The system is not sufficiently well describe, which means it is difficult to replicate. The dataset used is public, meaning that from that perspective it is reproducible.
- Please provide detailed and constructive comments for the authors. Please also refer to our Reviewer’s guide on what makes a good review: https://conferences.miccai.org/2023/en/REVIEWER-GUIDELINES.html
“Extensive experimental results show that our method significantly advances state-of- the-art DR grading methods by a considerable 88.0%ACC/86.8% Kappa on the EyePACS benchmark dataset.”
-> advances by 86.8%, shouldn’t its be advances TO that value?
“leveraging only the image-level lesion annotation hinders deep learning algorithms from extracting features of suspicious lesion regions, which further affects the diagnosis of diseases. For these reasons, some previous work [17,19] considers the introduction of pixel-level lesion annotation to improve the model’s feature extraction capability for lesion regions.”
-> explain what you mean by image-level lesion annotation; Is pixel-level lesion annotation a mask with lesion id per pixel? This needs clarity
“Despite the patch-level methods have achieved promising results, the large-scale pixel-level annotation process is time-intensive and error-prone which imposes a heavy burden on the ophthalmologist.”
-> explain what do you mean by patch-level methods; do they use pixel-level annotation, as it seems from this phrase? You need to explain things much better…
” we first capture lesion regions in fundus images using a pre-trained lesion detector. Based on the detected regions, we construct a lesion patch set and a healthy patch set, respectively. Then, we develop an encoder and a momentum encoder [6] for ex- tracting the features of positives (lesion patches) and negatives (healthy patches).”
“The introducing momentum encoder enables the contrastive learning to main- tain consistency in critical features while creating different perspectives for the positive samples.”
-> very strange phrase, what do you mean by “the introducing”???
“Secondly, considering that the critical role of hard negatives in the contrastive learning, we formulate a two-stage scheme based on knowledge distillation [8,21] to dynamically exploit hard negatives, “
-> that the??? wrong phrasing
“In stage 1, we con- struct positives and negatives based on a pre-trained lesion detector pre-trained on a auxiliary dataset (IDRiD [15]) with pixel lesion annotation, to avoid the effect of false negatives on the learned feature embeddings while aligning samples with similar semantic features.”

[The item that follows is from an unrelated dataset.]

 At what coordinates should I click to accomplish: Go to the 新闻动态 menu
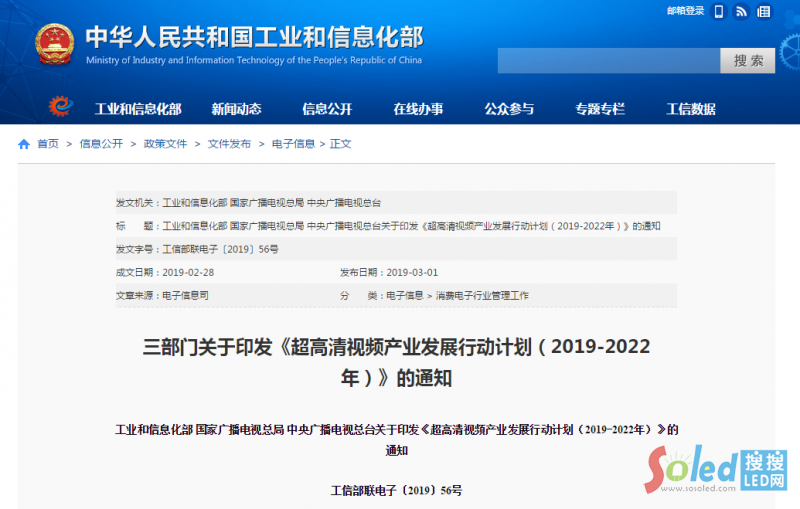coord(236,109)
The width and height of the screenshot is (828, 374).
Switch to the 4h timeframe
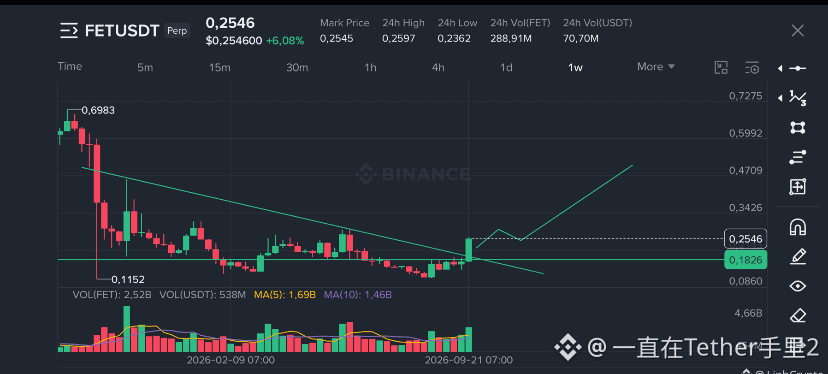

-> need to elaborate more on how the lesion detector works, what is its structure and how it works… e.g. is it based on patches, or what?
“In stage 2, a dynamically sampling method is developed based on knowledge distillation to effectively exploit hard negatives and improve the quality of the learned feature embeddings. “
-> we need a lot of detail on this…
“In the last stage, we fine-tune our model on the downstream DR grading task. “
“to bridge the gap between local patches in the upstream task and global images in the downstream task, we introduce an attention mechanism on the fragmented patches to highlight the contributions of different patches on the grading results.”
-> ok, elucidate what you mean by downstream and upstream
Explain adequately what the momentum encoder is doing there, how it works with the encoder and why …
In fig 1 stage 3 grading seems to use nothing from the previous stages, you need to clarify that…
“Specifically, given a training dataset X with five labels (1-4 indicating the increasing severity of DR, 0 indicating healthy). “
–> very strange end of phrase!!!
“We first divide dataset X into lesion subset XL and healthy subset XH based on the disease grade labels of X.”
-> be more specific, is that label 0 versus the rest?
“Then, we apply a pre-trained detector fdet(·) only on XL and obtain high-confidence detection regions.”
-> yes, but how does it do that? It seems to be a region detector, which, how does it work?
“N = Randcrop(XH)…”
-> its not clear to me why you state that you get negatives from the lesion images????
“hard negatives,”
-> please, define hard negatives…
“and we adjust the update mechanism of the negatives queue(i.e. only enqueue and dequeue N to avoid confusion with P) to better adapt contrastive learning to the medical image analysis task.”
-> what queue, exactly what are you talking about?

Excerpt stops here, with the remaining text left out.